Reducing Latency in Financial Networks
The importance of minimizing latency in data center networks has been discussed intensely in the last year, mostly in respect to trading in financial markets. This became especially apparent during Facebook’s IPO in May when NASDAQ experienced latency – the time between the initiation of a transaction and its execution. This left several investors wondering if their transactions had been executed. Now, NASDAQ OMX Group is looking into setting up a $40 million fund to compensate those who lost money.
Beginning with NASDAQ in 1971, electronic trading has grown rapidly in the last 41 years. In the U.S. market alone there are more than 12 regulated security exchanges, approximately 40 alternate trading systems (ATSes), 9 equity options markets, and 13 futures exchanges. The increasing number and types of devices involved in a transaction makes latency a fact of life. Data center, metro, and wide area networks all generate delay due to the time required to send data over a distance, and through networking devices such as routers and switches. Additional latency is caused by the processing of requests by computers and their associated storage media.

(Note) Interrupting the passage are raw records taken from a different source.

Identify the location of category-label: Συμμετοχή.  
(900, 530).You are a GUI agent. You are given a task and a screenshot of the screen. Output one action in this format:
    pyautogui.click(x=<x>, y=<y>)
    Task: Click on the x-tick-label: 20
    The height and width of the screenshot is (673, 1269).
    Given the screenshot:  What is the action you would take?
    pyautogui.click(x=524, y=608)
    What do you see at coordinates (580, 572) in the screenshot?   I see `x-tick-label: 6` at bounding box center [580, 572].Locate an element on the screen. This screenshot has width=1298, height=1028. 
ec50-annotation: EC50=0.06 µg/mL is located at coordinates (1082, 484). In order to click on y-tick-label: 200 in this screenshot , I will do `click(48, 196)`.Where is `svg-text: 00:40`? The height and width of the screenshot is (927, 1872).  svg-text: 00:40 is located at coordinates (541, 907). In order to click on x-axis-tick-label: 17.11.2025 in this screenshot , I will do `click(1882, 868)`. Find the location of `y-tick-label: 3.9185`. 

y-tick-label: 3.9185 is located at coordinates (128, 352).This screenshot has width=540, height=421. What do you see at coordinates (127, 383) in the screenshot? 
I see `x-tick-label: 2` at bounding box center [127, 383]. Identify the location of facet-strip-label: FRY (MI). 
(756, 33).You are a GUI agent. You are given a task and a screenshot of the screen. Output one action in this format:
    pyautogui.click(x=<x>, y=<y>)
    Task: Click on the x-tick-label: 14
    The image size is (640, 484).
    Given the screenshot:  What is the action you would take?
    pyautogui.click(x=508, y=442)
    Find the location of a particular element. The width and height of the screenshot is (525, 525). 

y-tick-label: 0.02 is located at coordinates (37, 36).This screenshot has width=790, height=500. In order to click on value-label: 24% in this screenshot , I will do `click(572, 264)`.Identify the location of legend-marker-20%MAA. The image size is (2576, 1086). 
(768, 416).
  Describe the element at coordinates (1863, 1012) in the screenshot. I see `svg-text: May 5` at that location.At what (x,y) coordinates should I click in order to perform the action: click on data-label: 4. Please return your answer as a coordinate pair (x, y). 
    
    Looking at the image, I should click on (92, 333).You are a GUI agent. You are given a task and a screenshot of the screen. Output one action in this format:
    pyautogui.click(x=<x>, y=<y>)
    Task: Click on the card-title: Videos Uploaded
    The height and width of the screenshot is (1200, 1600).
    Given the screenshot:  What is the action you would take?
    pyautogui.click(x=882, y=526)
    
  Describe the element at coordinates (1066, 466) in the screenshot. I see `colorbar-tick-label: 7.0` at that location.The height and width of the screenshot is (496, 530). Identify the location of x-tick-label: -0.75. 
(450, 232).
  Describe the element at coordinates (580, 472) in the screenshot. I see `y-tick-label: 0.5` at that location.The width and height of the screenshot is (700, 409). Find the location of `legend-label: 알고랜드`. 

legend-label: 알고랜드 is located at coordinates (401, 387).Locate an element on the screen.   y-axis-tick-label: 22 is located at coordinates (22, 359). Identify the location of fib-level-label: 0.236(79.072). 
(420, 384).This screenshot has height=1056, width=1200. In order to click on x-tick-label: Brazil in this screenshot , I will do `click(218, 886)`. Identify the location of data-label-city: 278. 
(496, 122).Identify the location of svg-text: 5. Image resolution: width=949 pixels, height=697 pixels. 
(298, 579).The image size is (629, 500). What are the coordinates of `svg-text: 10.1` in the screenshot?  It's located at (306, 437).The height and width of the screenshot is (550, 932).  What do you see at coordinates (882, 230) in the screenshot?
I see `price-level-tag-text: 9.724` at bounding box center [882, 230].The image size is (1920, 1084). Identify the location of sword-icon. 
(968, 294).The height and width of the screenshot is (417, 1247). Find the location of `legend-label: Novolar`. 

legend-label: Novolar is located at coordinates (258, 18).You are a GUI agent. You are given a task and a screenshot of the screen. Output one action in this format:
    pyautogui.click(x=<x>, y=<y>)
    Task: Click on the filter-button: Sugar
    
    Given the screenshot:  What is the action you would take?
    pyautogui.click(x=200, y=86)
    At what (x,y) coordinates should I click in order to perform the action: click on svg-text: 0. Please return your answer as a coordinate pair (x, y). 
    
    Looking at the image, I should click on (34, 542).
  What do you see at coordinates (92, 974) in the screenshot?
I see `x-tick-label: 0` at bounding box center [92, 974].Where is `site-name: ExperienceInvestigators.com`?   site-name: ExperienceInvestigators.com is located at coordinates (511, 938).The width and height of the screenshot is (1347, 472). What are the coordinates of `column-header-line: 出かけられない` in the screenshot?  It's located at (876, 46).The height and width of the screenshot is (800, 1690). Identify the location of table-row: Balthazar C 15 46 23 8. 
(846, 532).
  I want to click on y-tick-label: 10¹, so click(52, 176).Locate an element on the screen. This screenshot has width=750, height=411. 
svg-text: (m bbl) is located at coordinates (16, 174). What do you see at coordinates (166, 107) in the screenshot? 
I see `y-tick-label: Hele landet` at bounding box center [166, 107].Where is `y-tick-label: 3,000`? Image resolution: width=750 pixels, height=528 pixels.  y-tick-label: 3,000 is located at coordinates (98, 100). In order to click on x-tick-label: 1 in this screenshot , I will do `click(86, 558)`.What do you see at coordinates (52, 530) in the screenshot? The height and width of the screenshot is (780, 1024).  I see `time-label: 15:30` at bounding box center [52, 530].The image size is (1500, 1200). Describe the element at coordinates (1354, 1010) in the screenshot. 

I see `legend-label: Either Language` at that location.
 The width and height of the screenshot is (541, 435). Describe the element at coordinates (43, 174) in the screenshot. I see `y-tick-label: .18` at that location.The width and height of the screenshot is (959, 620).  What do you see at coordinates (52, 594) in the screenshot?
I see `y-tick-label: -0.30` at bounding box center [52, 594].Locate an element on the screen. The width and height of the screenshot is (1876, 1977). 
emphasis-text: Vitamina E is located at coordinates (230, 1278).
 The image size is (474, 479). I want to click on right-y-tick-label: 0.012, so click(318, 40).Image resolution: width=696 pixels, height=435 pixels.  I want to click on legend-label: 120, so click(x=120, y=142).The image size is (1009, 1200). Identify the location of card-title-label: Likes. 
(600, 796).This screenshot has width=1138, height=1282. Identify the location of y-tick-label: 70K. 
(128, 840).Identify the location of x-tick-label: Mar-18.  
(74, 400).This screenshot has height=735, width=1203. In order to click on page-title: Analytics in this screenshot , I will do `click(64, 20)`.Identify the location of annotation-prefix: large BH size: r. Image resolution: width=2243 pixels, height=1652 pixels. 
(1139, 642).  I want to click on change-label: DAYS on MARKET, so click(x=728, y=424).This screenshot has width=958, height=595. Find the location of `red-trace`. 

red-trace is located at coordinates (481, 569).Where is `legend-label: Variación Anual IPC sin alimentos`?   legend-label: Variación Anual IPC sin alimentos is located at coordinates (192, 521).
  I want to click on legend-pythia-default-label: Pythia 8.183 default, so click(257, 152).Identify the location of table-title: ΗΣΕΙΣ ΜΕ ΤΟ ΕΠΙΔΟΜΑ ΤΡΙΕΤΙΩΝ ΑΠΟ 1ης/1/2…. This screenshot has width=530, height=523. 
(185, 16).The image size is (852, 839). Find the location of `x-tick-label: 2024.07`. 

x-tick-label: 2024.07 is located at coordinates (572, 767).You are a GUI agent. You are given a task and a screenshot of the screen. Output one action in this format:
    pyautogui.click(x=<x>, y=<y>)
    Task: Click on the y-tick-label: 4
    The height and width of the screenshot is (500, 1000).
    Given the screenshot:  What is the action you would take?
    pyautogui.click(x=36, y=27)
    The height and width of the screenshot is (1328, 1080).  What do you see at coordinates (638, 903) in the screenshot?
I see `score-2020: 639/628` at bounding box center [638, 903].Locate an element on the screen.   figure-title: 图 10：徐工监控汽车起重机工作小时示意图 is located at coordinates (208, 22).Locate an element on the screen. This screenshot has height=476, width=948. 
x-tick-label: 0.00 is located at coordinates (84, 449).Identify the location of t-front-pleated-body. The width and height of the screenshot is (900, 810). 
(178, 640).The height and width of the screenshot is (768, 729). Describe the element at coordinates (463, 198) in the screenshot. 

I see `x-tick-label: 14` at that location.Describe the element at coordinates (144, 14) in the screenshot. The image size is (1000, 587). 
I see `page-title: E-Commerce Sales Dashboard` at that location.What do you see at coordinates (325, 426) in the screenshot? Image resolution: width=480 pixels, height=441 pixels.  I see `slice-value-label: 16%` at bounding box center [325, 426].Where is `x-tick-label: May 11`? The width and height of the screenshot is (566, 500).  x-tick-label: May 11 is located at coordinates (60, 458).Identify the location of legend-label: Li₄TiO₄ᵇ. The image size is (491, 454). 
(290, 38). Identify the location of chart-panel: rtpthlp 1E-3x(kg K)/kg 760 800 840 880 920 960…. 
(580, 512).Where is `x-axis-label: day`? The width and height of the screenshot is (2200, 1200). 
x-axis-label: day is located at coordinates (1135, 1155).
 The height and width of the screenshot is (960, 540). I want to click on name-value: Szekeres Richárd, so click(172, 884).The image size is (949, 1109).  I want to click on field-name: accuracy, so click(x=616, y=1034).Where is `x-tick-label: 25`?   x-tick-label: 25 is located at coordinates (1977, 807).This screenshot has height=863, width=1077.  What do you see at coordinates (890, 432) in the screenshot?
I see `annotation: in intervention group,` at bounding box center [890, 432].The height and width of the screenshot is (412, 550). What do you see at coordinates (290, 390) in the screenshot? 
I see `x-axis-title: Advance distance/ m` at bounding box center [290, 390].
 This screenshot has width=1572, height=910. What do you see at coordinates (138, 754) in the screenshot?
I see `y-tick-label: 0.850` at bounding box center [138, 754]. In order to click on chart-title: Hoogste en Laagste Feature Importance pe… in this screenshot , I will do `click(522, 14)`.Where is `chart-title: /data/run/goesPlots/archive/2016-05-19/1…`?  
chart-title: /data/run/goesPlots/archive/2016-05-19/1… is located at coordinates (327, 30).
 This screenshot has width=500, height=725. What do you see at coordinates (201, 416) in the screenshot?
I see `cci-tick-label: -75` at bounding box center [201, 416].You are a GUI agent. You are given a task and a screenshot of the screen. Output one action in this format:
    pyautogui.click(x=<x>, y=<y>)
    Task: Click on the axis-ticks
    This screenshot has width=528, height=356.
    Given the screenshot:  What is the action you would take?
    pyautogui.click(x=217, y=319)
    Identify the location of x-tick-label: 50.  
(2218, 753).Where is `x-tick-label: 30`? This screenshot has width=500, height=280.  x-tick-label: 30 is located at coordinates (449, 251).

While key to profitability for financial networks, service and network latency is becoming a critical factor in the design and management in data centers of all types. The meaning of latency differs depending on the area of application. In electronic networks, it refers to the time between two events. A related term, “jitter,” is the amount of variation in latency. An exchange may have an average latency of 100 milliseconds, but if its jitter is 500 milliseconds or more, then it will be viewed as less dependable than systems with less jitter. Sensitivity to latency and jitter varies by the type of data being transmitted.
Efforts in Reducing Latency
Today’s market exchanges are striving to reduce latency, not only for key transactions, but for all exchange processing. The goal is to reduce the exchange order response times. If there are significant deviations in latency – the time that it takes for a transaction to receive, process, and acknowledge an order as measured from the customer side of the exchange firewall/ gateway within the transaction’s data center – exchange users must base their trading calculations on larger than the average value.
Processing exchange trades are subject to computational delays. This can be anything from market opening and closing, breaking news, and algorithmic and high-frequency trading, and causes the amount of market data and trading to increase dramatically. Not only do these situations increase computational delay, but they also increase network traffic that can result in additional delays. Such events results in jitter, which wreaks havoc on mathematical trading algorithms dependent on specific latencies for specific markets. Improving these delays are the province the trading application developers, along with their software suppliers.
One way to avoid low latency is using algorithmic trading. It works by breaking larger trades into smaller ones and distributed into multiple exchanges, so it does not affect the price at any one exchange. This means less price slippage from when the buy/sell decision is made until the trade actually happens. This type of trading is being adopted in a growing percentage of trades in equity markets.